Aileler öğrenci olmayı sevdirmeli
Çocuklar kural ve sınırları sevmese de, mutluluğu için, öncelikle aile ortamında kendisine kural ve sınır koyulmasına ihtiyacı var. Okula gitmesi gerekirken gitmediği günlerde, okuldayken yapamadığı ne var ise, evde de yapmasına izin vermeyin. TV seyrettirmeyin, video oyunları vs oynatmayın, onun yaşıtlarının hepsinin şuan neler yaptığını söyleyin çünkü bu yaş çocuklarının bu saatteki sorumluluğunun bunlar olduğunu güzelce anlatın.
Evde kaygı yaratan her durum, okulda da kaygı yaratır.
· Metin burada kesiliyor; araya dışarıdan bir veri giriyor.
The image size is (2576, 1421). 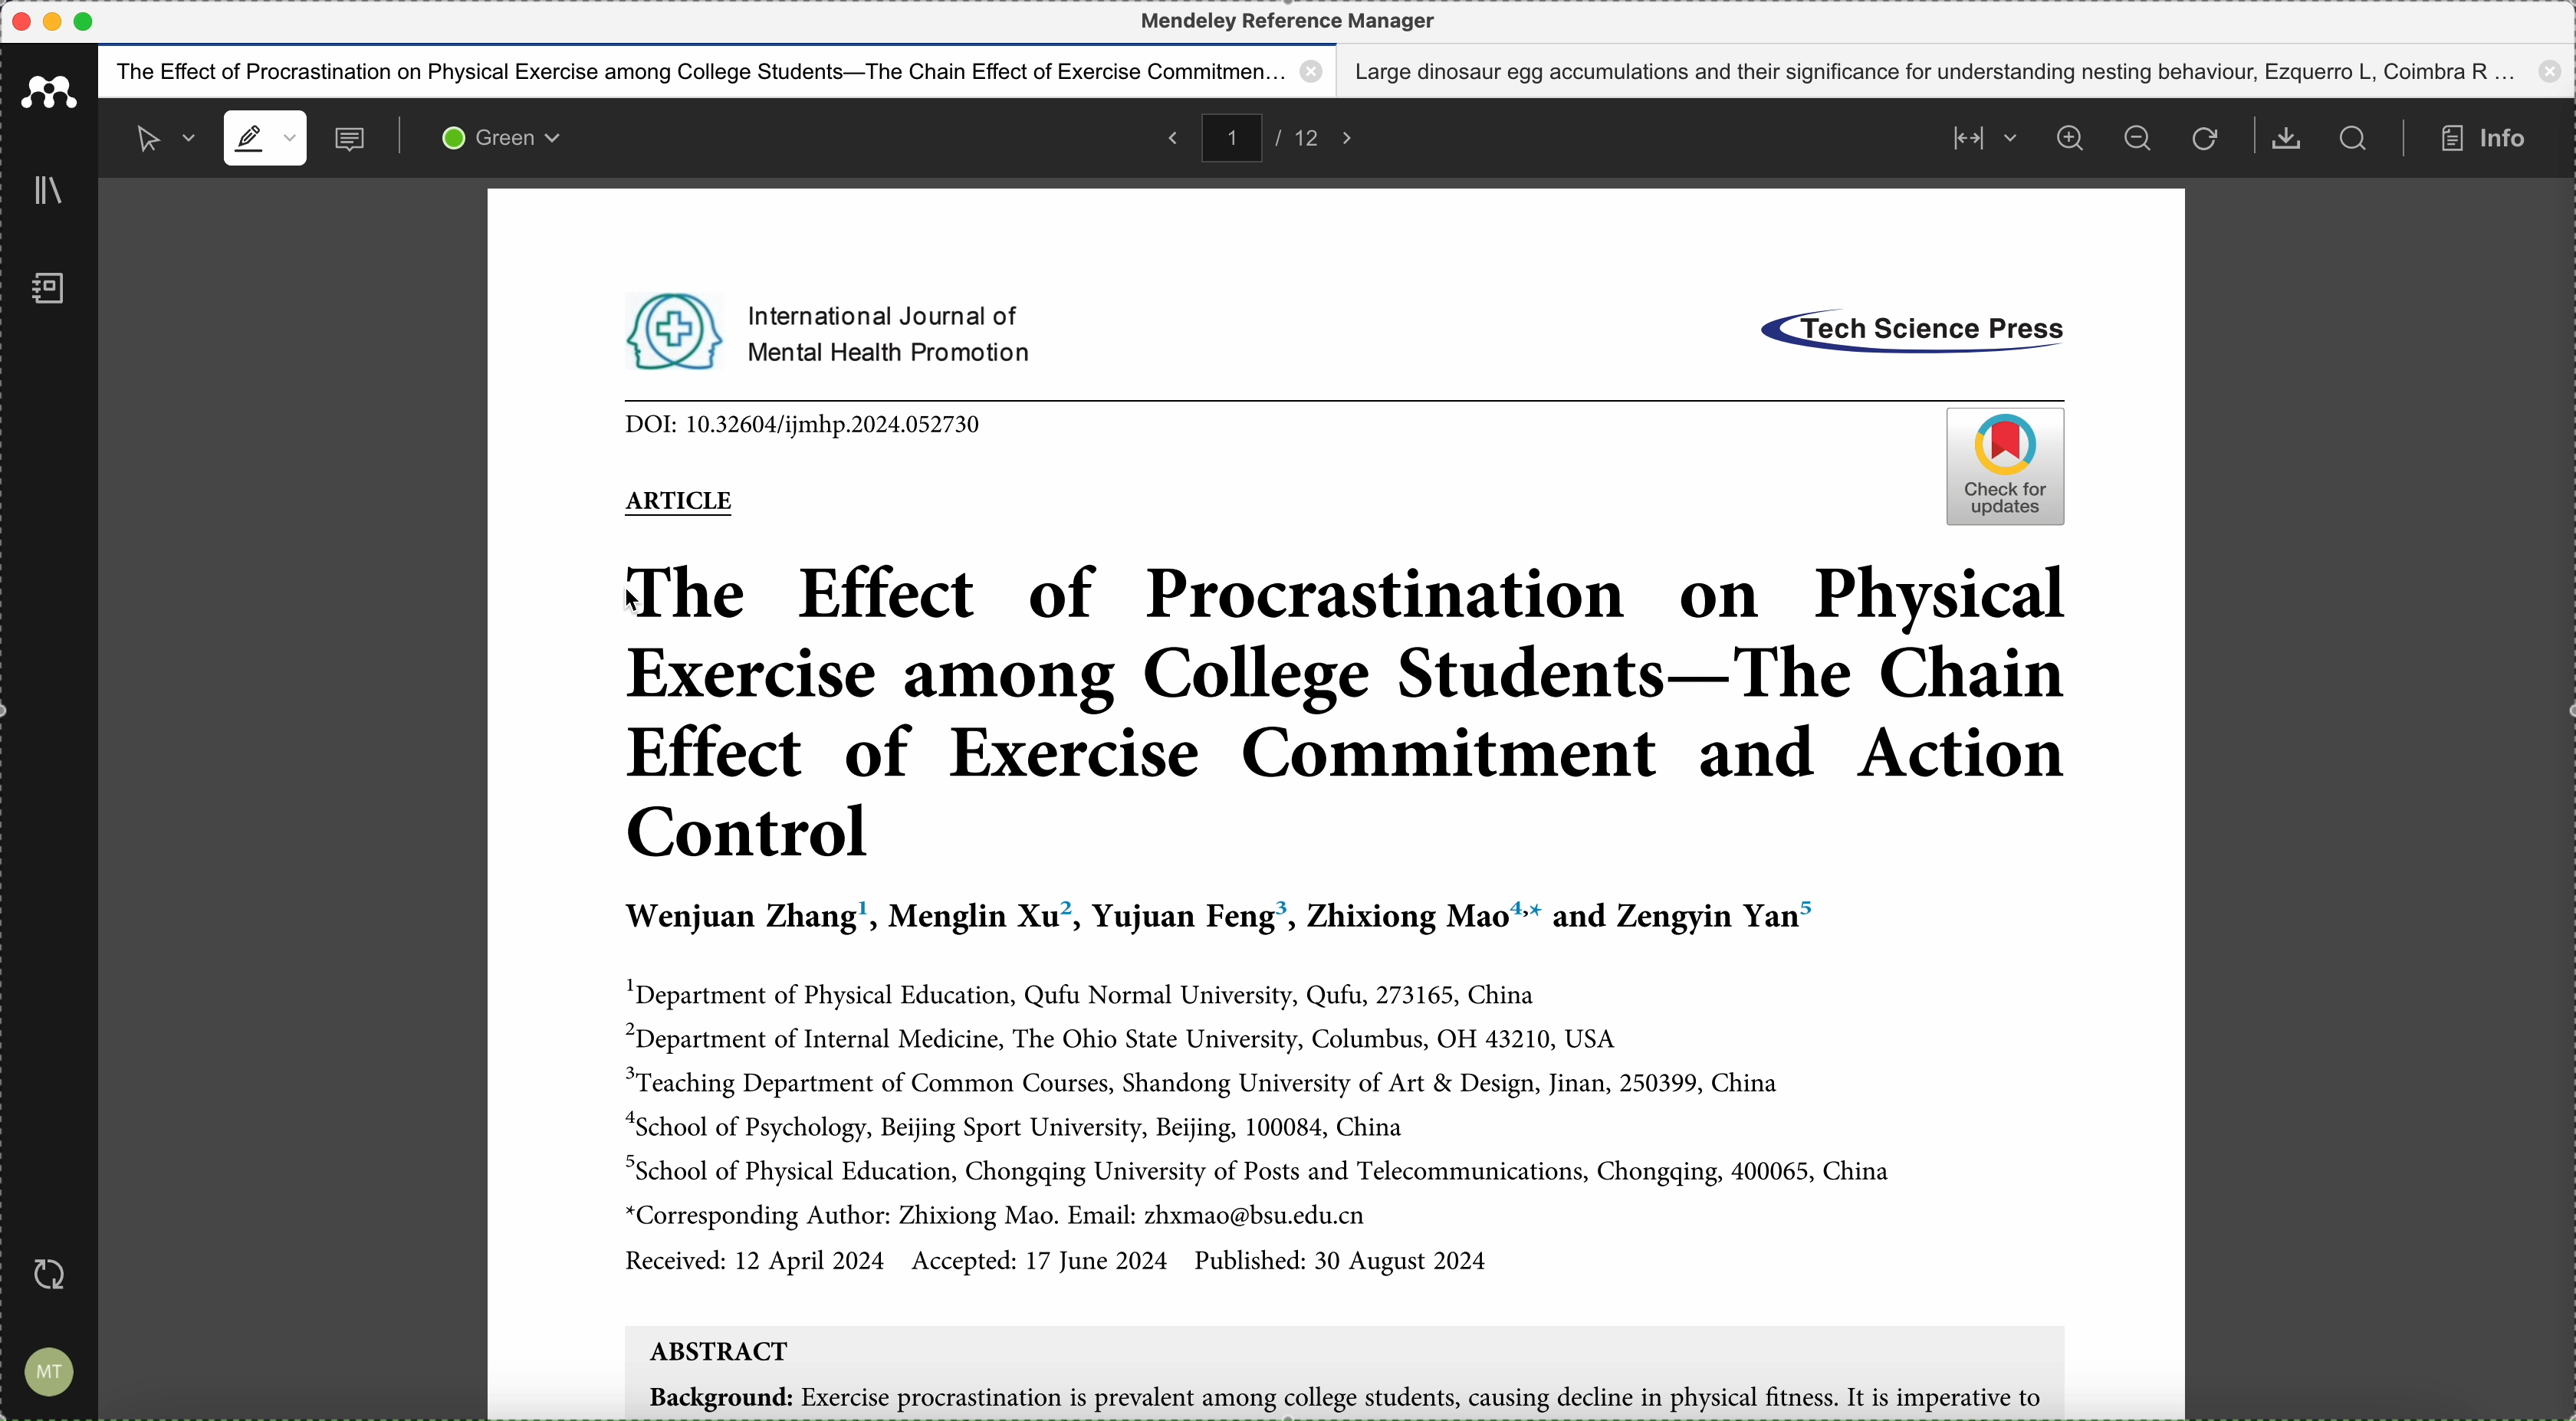 What do you see at coordinates (2141, 140) in the screenshot?
I see `zoom out` at bounding box center [2141, 140].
Evin içinde şiddet, ebeveyn çatışması, boşanma, yeni bir eve taşınma, eve kardeş gelmesi, hastalık, sevilen birinin ölümü gibi durumlar ve anne-babanın ilgisizliği çocuk üzerinde olumsuz etkilere neden olur ve okula gitme isteği azalır. Yeterince ilgili bir anne-baba olmaya özen gösterin.
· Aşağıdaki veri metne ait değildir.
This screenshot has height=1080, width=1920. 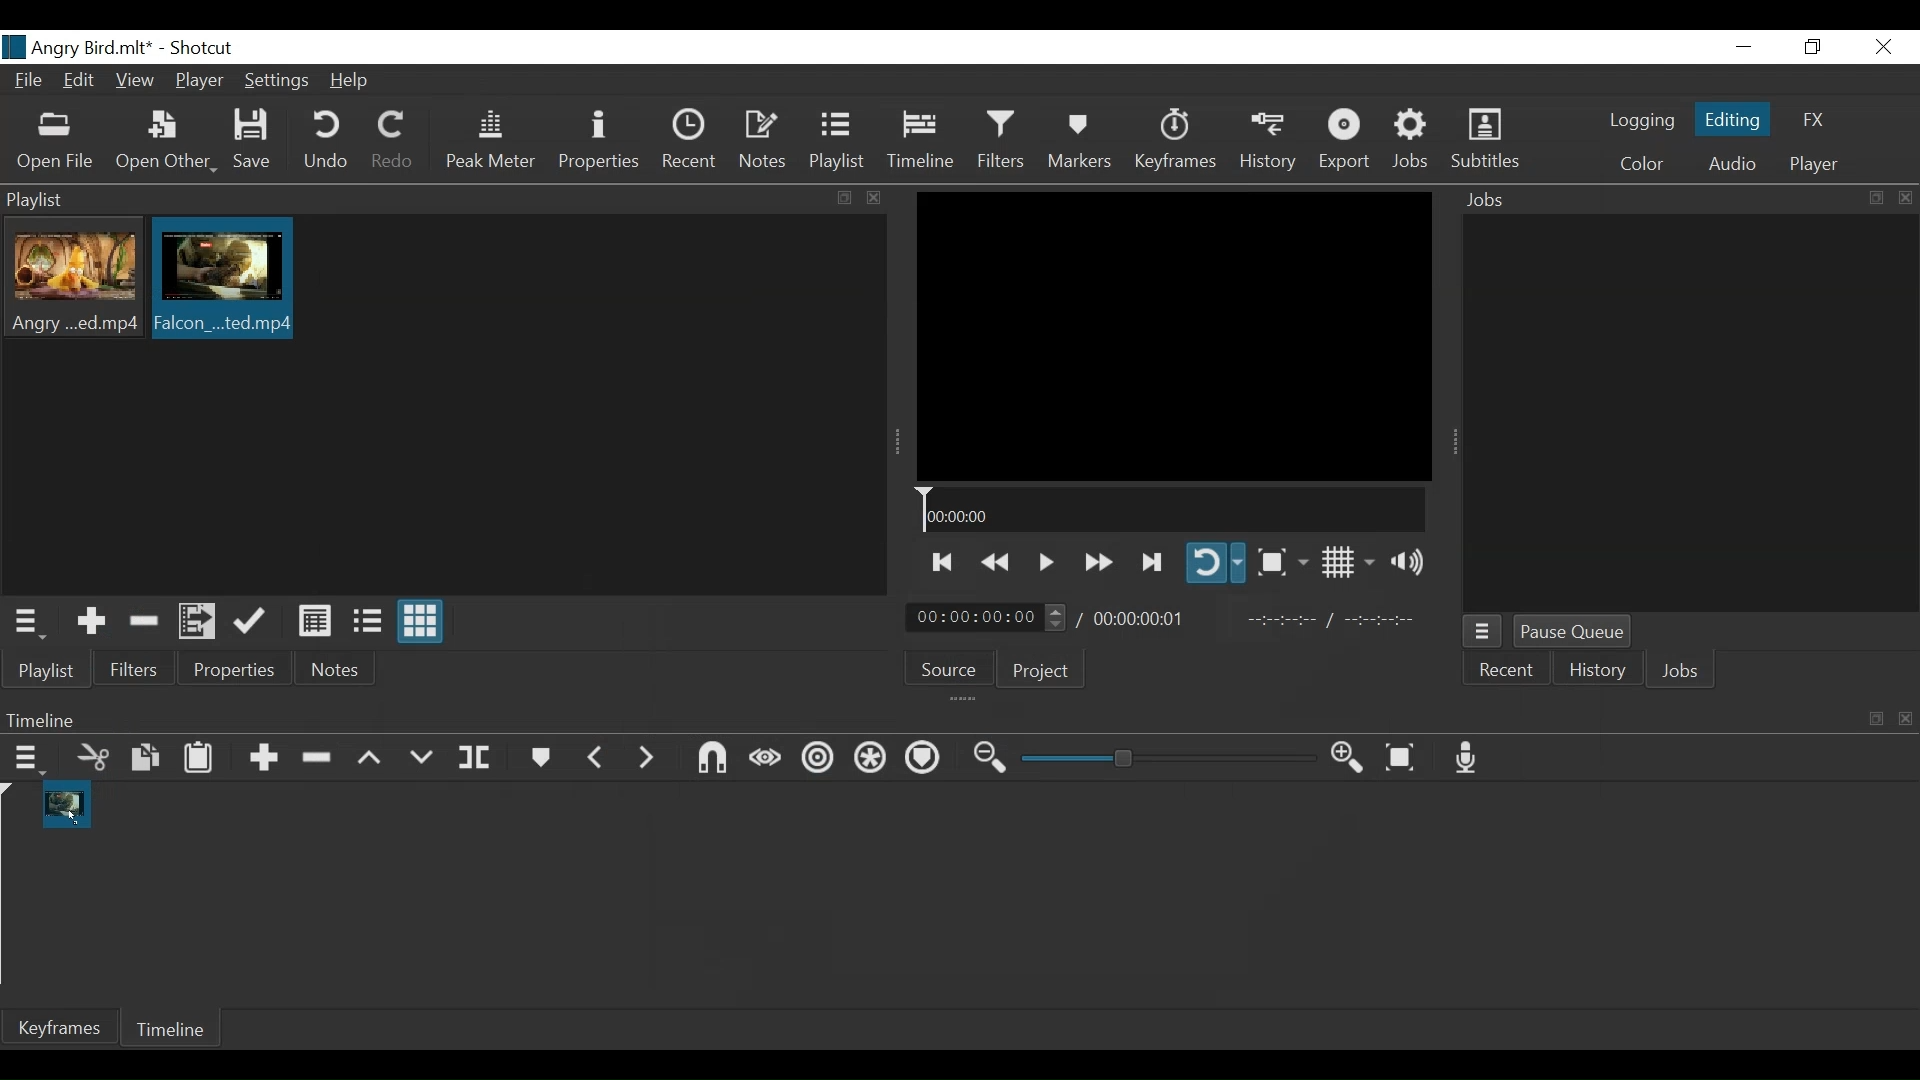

Çocuklarınıza yaşamdaki en kolay ve en güzel rolün öğrenci olmak olduğunu ve sorumluluğu en az olan bu rolü başarıyla yapabileceğine dair ona güvendiğinizi, desteğe ihtiyaç duyduğunuzda hep yanında olduğunuzu ifade edin.
Okul ortamının cezbediciliği üzerine konuşun. En çok akranlarını görebileceği ve vakit geçirebileceği ortamın okul olduğu, internet ortamındaki sanal arkadaşlıklardansa, okul ortamındaki fiziksel olarak bir araya gelinen arkadaşlıklarda yakınlık kurmanın gerçekte iyi hissettirdiğini anlatın.
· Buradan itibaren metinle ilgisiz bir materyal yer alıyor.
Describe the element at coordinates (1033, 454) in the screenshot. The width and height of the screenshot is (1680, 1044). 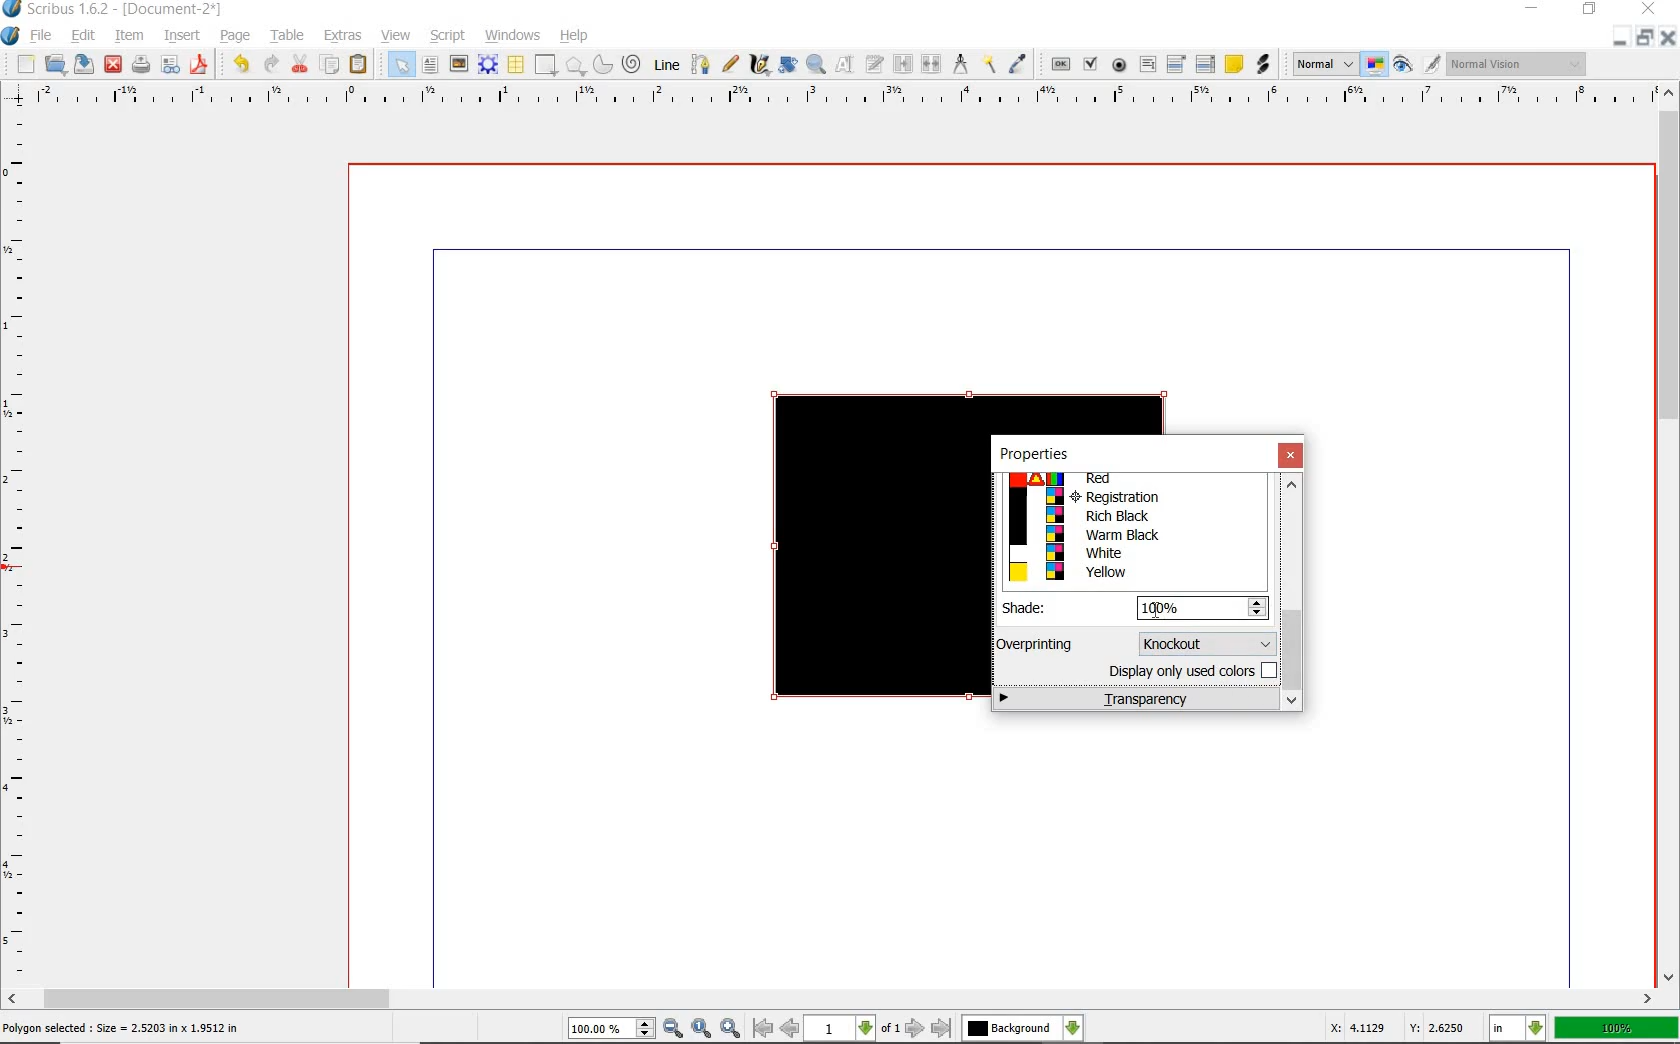
I see `properties` at that location.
Çocuğunuzun öğretmeniyle düzenli iletişimde olun ve onu da okula gitmek istememe sürecine dahil edin. Öğretmeni çocukla sevgi ve güven bağı oluşturabilirse çocuk öğretmenini idealize edebilir ve okula gitme isteğini tetikleyebilir.
Okulda hobi edinmesine, sosyal aktivitelere dahil olmasına, okul kulüplerine girmesine teşvik edin.
En önemlisi, çocuğunuzda dikkat eksikliği ya da hiperaktivite bozukluğu var mı, öğrenme bozukluğu var mı, anksiyete ya da stres bozukluğu var mı yok mu, öğrenebilmek için çocukergen psikoloğuna gidin.
Ebeveynin çocuğa karşı tutumları çok önemli. Çocuğun hayatındaki otorite figürlerinin aynı tutum ve davranışta olması gerekiyor.